• Required actions:
1) In the blog post about A-Rod and steroids, what does the writer say is the saddest part of the doping story, and why? Answer in one to three sentences.
2) Continue the blog post about A-Rod and steroids from its last sentence.

March 31st, 2009 · 1 Comment

Back in February of this year, A.J. Perez’s wrote a column in USA Today about A-Rod and steroids and cheating in MLB.  There has been much written on this topic before his article and it will be an ongoing debate for years to come about how to compare the records of these decades to those of a day when performance enhancing substances weren’t part of the game…or of life, for that matter.

Most notably, however, was how much it saddens me to realize that the old saying I had learned as a child from my father, “winners never cheat, and cheaters never win” is a life lesson that is no longer taught to our children.  Lost in the hoopla about A-Rod’s doping and the fact that he’s now part of MLB’s asterisk club (including Bonds, Clemens, Giambi, Pettitte, Canseco, McGwire and well over 100 others) is the notion that cheaters don’t win or, more importantly, that cheaters are LOSERS.

Giambi played ball for the Yankees after his admission. Pettitte is still beloved by fans in Texas and NY. Clemens retains all of his records and still has a shot at being elected into the Hall of Fame in Cooperstown, NY someday.  Rodriguez still has all of those millions of dollars in the bank and millions more to come.

• Dataset excerpt:

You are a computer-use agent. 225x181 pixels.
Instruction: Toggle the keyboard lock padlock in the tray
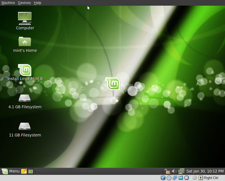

• Responses in order:
1) The writer is saddened that "winners never cheat, and cheaters never win," a saying learned from their father, is no longer taught to children. Amid the attention on A-Rod's doping and MLB's "asterisk club," the idea that cheaters don't win, and are in fact losers, has been lost.

2)
What kind of message does this send to our society?  How are our children supposed to know what is right when we ignore, make excuses and even praise those who do wrong?  Has our society finally become so jaded or desensitized that we’ve given up on expecting accountability and punishment for crimes against fairness, truthfulness and honesty…the hallmarks of our country’s values when we were the great nation during the time of the “greatest generation?” 

Is one form of cheating more acceptable than another and have we now become so desensitized that we’re willing to tolerate it?  How is it that Pete Rose has been banned from baseball for life for betting on baseball while hundreds of current players are rewarded with big contracts and sponsorship deals while cheating in baseball today?  None of today’s cheaters have been banned from baseball and I’d bet a million dollars that their doping and artificially enhanced performance has wrongly won more baseball games than Pete Rose’s betting ever did.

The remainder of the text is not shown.